WHAT YOU NEED TO DO: Reproduce only the part of the listing below that opens with the line containing "Task: Click AVAILABLE" and closes with the line containing "Action: (x=79, y=683)". Swap "Viewport" for "Screen size" and leave everything else unchanged.

RECORDS TO USE:
__________________________________________________

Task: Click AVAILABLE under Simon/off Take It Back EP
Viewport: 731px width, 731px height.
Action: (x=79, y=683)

__________________________________________________

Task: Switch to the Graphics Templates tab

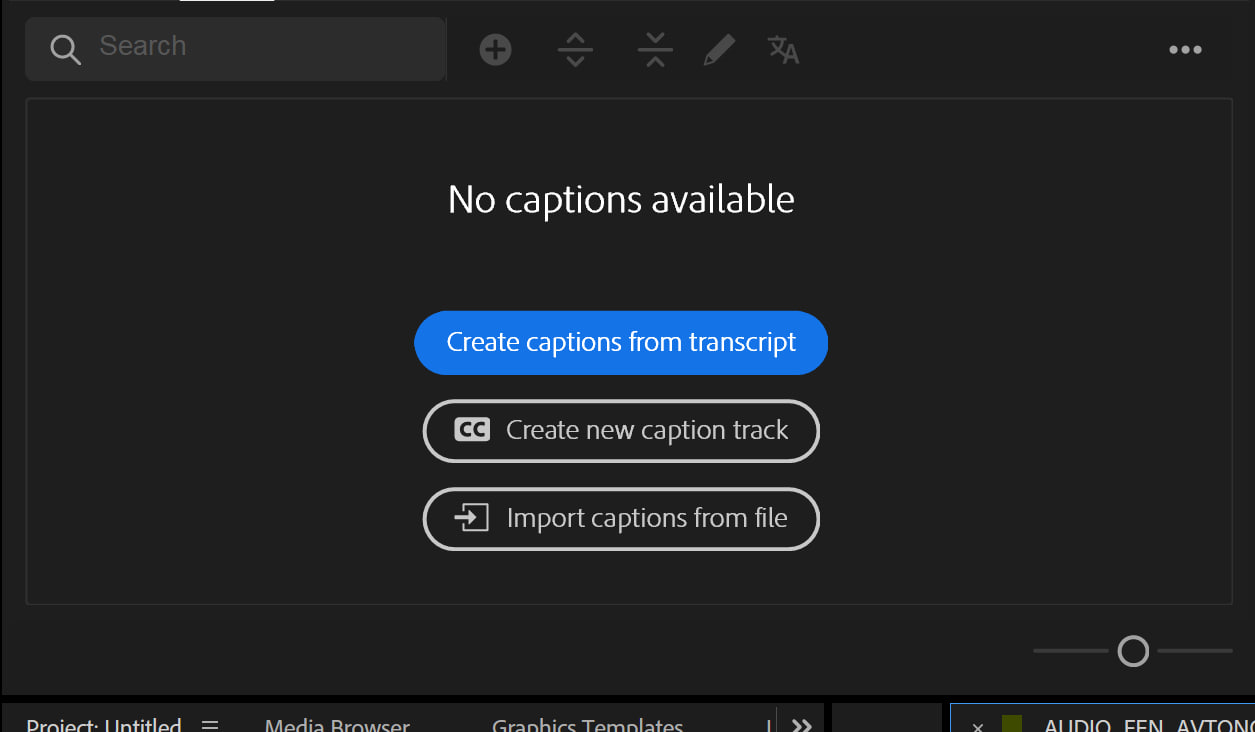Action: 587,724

__________________________________________________

REPLY:
Task: Click AVAILABLE under Simon/off Take It Back EP
Screen size: 731px width, 731px height.
Action: (x=79, y=683)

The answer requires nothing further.